The IBWAA seeks neither to disparage nor replace the BBWAA, but will have fun at the older group's expense, and there are distinctions.
The BBWAA requires a ten-year wait for a writer to earn a Hall of Fame vote, along with yearly fees which, if the rate remains as it now, will cost a new member $650 before a ballot is touched. The IBWAA has no waiting period, a suggested lifetime fee of $20, and admits most members free.
The BBWAA has a 5,000-word constitution, a section of which details the rather narrow hoops a writer must jump through to become a member, and explains how, in the vast majority of cases, a writer is required to be affiliated with a daily print publication, while covering baseball full-time. The IBWAA welcomes all Internet baseball writers. Period.
The BBWAA uses a paper ballot, snail mail, and for last-minute voting, a fax machine. The IBWAA conducts all business electronically.

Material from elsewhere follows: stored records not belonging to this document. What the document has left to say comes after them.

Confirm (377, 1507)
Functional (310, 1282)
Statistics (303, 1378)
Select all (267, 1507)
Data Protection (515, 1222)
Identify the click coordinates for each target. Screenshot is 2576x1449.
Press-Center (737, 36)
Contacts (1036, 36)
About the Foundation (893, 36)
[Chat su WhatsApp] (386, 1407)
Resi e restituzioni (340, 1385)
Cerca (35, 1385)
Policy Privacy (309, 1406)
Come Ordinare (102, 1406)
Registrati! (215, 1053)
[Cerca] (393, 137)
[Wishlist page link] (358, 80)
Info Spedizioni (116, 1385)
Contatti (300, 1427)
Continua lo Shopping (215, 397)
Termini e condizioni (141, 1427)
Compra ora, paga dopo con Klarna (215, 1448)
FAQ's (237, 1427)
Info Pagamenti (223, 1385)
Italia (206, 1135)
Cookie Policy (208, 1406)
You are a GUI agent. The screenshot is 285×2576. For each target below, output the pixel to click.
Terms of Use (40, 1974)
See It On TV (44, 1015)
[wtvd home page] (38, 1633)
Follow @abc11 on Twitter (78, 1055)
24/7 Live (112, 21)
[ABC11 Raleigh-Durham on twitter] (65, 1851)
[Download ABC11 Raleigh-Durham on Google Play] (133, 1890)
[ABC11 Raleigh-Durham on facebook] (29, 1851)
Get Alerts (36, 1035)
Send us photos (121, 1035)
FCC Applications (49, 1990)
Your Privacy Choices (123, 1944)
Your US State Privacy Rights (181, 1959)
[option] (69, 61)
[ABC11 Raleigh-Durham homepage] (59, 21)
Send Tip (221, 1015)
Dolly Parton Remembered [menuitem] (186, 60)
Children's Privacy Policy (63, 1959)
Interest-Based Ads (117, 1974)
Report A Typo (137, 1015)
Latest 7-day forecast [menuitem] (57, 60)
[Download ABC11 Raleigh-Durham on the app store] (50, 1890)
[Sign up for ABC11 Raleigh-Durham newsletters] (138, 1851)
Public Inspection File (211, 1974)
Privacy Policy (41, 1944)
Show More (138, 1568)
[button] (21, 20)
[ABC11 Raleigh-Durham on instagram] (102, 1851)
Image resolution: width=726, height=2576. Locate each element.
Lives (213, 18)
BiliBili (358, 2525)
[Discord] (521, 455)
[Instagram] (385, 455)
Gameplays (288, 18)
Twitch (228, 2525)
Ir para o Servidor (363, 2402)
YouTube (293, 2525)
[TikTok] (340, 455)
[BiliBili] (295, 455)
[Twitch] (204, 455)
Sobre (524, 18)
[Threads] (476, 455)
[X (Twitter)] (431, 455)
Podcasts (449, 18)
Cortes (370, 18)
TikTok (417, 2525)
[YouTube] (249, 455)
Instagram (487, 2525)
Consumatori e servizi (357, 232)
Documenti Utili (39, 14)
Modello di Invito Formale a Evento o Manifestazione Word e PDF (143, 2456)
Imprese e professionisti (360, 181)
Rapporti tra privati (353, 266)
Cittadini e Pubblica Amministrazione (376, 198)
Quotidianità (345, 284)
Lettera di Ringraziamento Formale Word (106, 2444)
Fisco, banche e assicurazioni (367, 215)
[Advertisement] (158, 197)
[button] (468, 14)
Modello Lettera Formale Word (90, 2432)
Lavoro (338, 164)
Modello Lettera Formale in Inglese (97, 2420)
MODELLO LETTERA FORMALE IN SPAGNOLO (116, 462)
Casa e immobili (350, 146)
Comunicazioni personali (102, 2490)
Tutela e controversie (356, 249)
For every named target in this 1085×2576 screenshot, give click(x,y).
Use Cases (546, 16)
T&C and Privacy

The IBWAA is nimble, can and has formed a consensus in a matter of hours and is eager to change, based on the suggestions of its members. The BBWAA has members fly in from 49 states and presumably several countries to sit in a room, and in at least one case - with a chance to develop guidelines for steroid era Hall of Fame candidates in 2009 - voted to do nothing.
The IBWAA gathered via the Internet to discuss the matter the next morning. We didn't come up with much, and our ranks were meager at the time - 10 days into our existence - but at least we had the initiative to take up the topic and attempt to lead, rather than vote not to vote, which is what the BBWAA did, essentially. And here we are beginning 2014, with a PED-cloud hanging over the Cooperstown debate, larger and darker than ever.
But let's be clear. I do not see the BBWAA as a bunch of idiots, bounders without a clue as to holding an election. I do not question their best of intentions, nor imagine their love for or understanding of the game to be less than their counterparts in the IBWAA. Not in the least.
And while this may come as a surprise to some in both groups, I did not start the IBWAA because of an increasing exasperation over election results. Sure, I was stirred by the enshrinement of some players and frustrated about the exclusion of others. But I understand how difficult it is to get people to agree on things in this country, with so many on either side of an argument finding those on the other to be incomprehensibly wrong, if not completely out of their minds. And if there's a better system for sorting things out than the democratic process, I've yet to hear of it.
I started the IBWAA because, although I'd been blogging about the game for 10 years at the time, I couldn't get a vote (much less a sniff from the BBWAA) to save my life. And I wanted a vote.
I couldn't get credentialed either. I am now, and I suppose I could apply for BBWAA membership today. What do you think of my chances? No matter, I'll stick where I'm welcome. With the few, the proud, the baseball savvy women and men of the Internet Baseball Writers Association of America.
Congrats to Greg Maddux, Tom Glavine, Frank Thomas and Craig Biggio. The IBWAA salutes you.
And remember, glove conquers all.
Howard Cole is the Founding Director of the IBWAA and covers the Dodgers for LA Weekly.